Ребята хохочут, а Губа чешет языком. Он может больше часа ругаться беспрерывно, не повторяясь.
— Если бы не был таким бешеным, — притворно-серьезно замечает Макар Пахуцкий, — может быть, хоть немного подрос бы. А так, видно, и останешься шкетом.
— Маленький, маленький, а жрет за двоих! — подзуживает Гаршин.
— Много есть научился, еще когда в школу ходил. Отец, бывало, говорит: больше съешь — быстрее вырастешь. Я и старался. А вот, видите, не помогло… Теперь я к своему росту привык, уже как-то безразлично. А по окончании школы, наверно, года так три или больше, даже за волосы себя тянул кверху, так хотелось хоть немного повыше быть. Мои одногодки уже, бывало, в девичьих пазухах руки греют, а я еще и подойти к какой-нибудь не отваживался.
Вспомнилось будто и недавнее, а может быть, и давнее: осенью прошлого года, когда мы стояли в Брянских лесах, как-то комсорг Спивак говорит мне:
— Сейчас нужно провести расширенное заседание комсомольского бюро. Ну, с участием комсоргов рот, комсомольцев-офицеров, актива. В линейных подразделениях уже знают. А ты сбегай к артиллеристам, скажи Опритову и заскочи к медикам, пригласи Батрак Марию.
Мы жили тогда в шалашах, но уже готовились к зиме: копали котлованы для землянок, заготовляли лес.

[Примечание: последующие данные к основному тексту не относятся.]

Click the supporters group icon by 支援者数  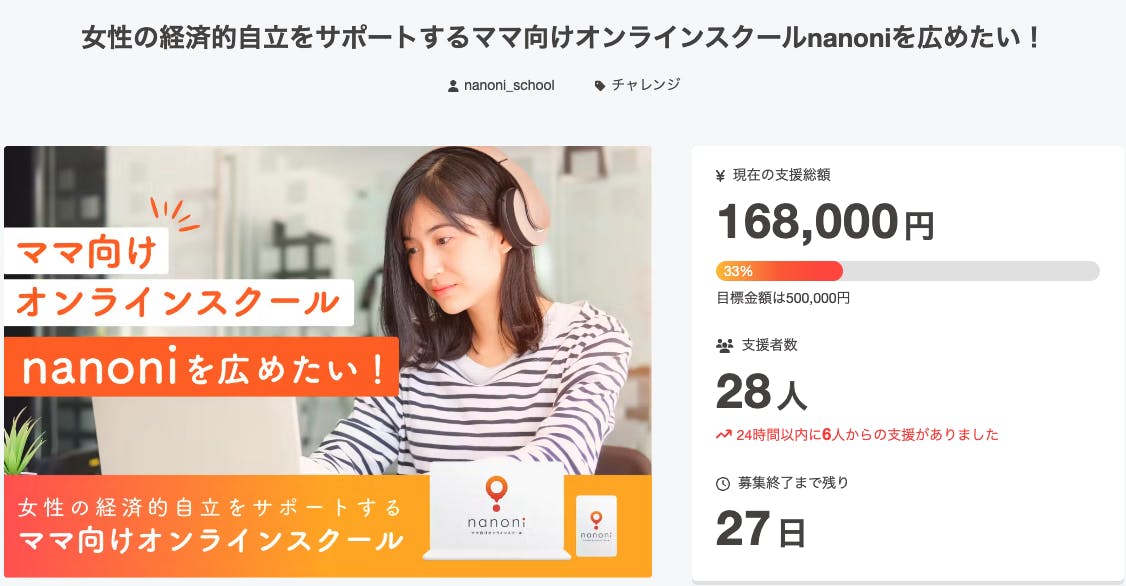click(x=725, y=345)
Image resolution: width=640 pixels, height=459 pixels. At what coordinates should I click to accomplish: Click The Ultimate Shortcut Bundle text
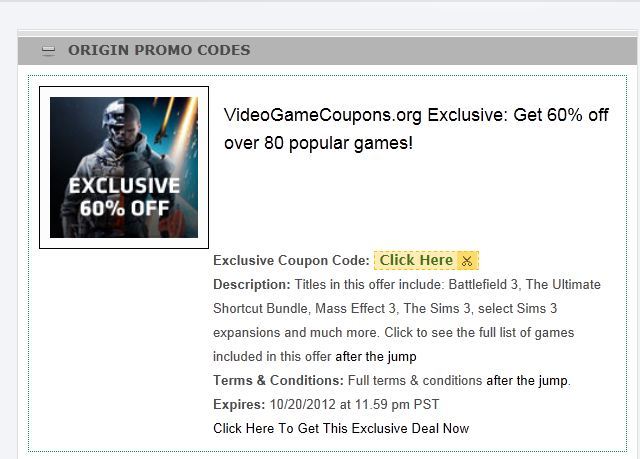(407, 296)
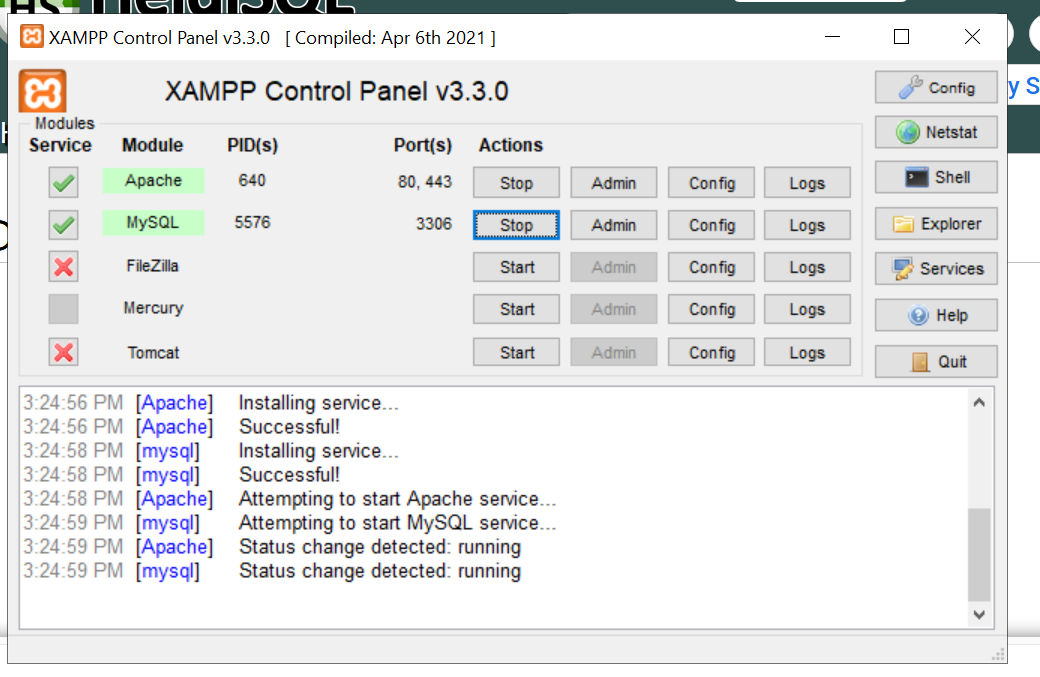This screenshot has height=677, width=1040.
Task: Click the grey Mercury service box
Action: tap(63, 309)
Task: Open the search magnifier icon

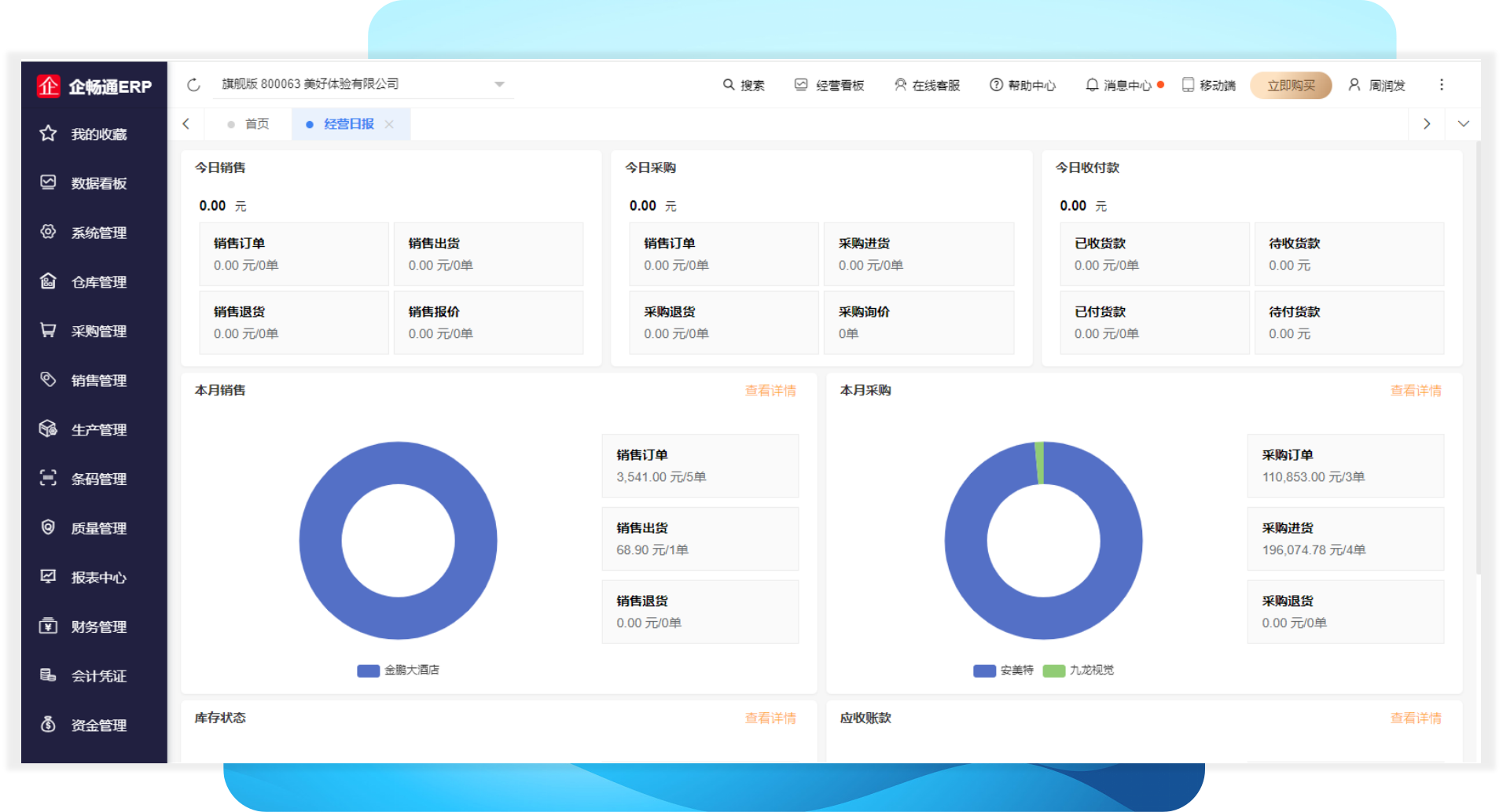Action: [x=729, y=85]
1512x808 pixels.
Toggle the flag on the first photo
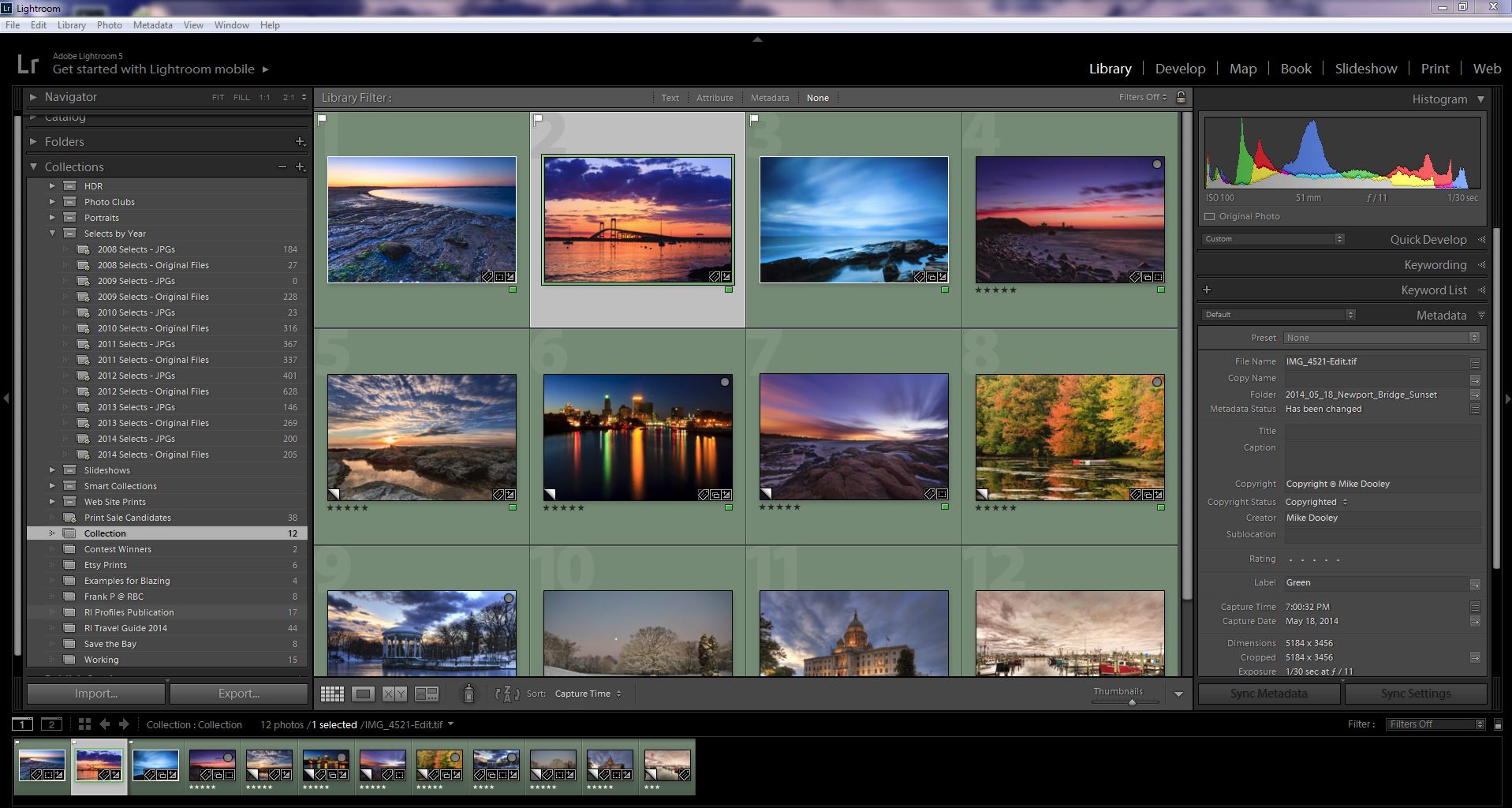(x=322, y=120)
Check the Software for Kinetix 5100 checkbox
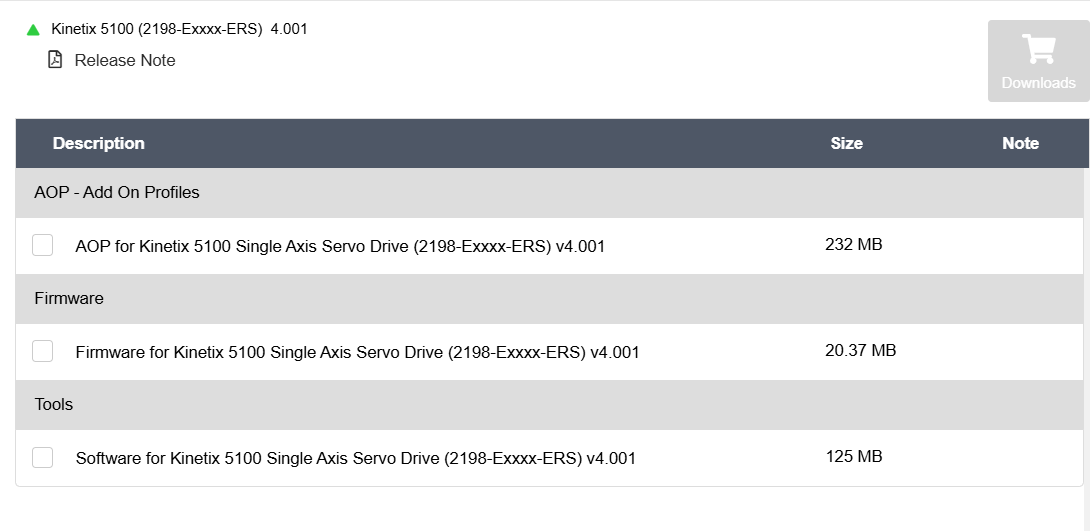 [43, 457]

Дремучий девственный лес погрузился в густые сумерки. Когда возвращался от артиллеристов, уже так стемнело, что едва попал в шалаш, в котором разместились Мария с Лидой Петушковой. Вход завешен плащ-палаткой. Стучу по притолоке. Молчание. Отворачиваю брезентовые «двери», захожу:
— Есть здесь живые люди, отзовитесь!
Что-то зашевелилось в темноте.
— Кто это? — испуганно вскрикивает Мария хрипловатым спросонья голосом.
— Свои. Не бойся, — говорю громче, понял, что Лиды нет.
Беру в ладони теплую, мягкую, дрожащую руку. Отбрасываю с головы Марии полу шинели, которой она прикрыта, обнимаю девушку за щупленькие и такие беззащитные плечи. Она пахнет хвоей. И еще чем-то нежным, испытанным когда-то во сне, непостижимым и мучительно желанным!
Припадаю губами к ее влажным, полураскрытым губам.
— Не нужно, Юра, дорогой, не нужно, — спокойно, мне показалось, что слишком спокойно, отводит мою руку. Затем поднимается со своей хвойной постели. — Ты зачем пришел?
Я не забыл, зачем пришел, но мне сейчас не об этом хочется думать и говорить.
— Пришел, — говорю, — к тебе. (Хоть раз наберусь смелости и выскажу все, что думал.) Пришел сказать о своей любви.
— Дурной ты, Юра! Ты очень хороший парень, но дурной.
— Почему, ну почему ты не хочешь мне верить, Мария?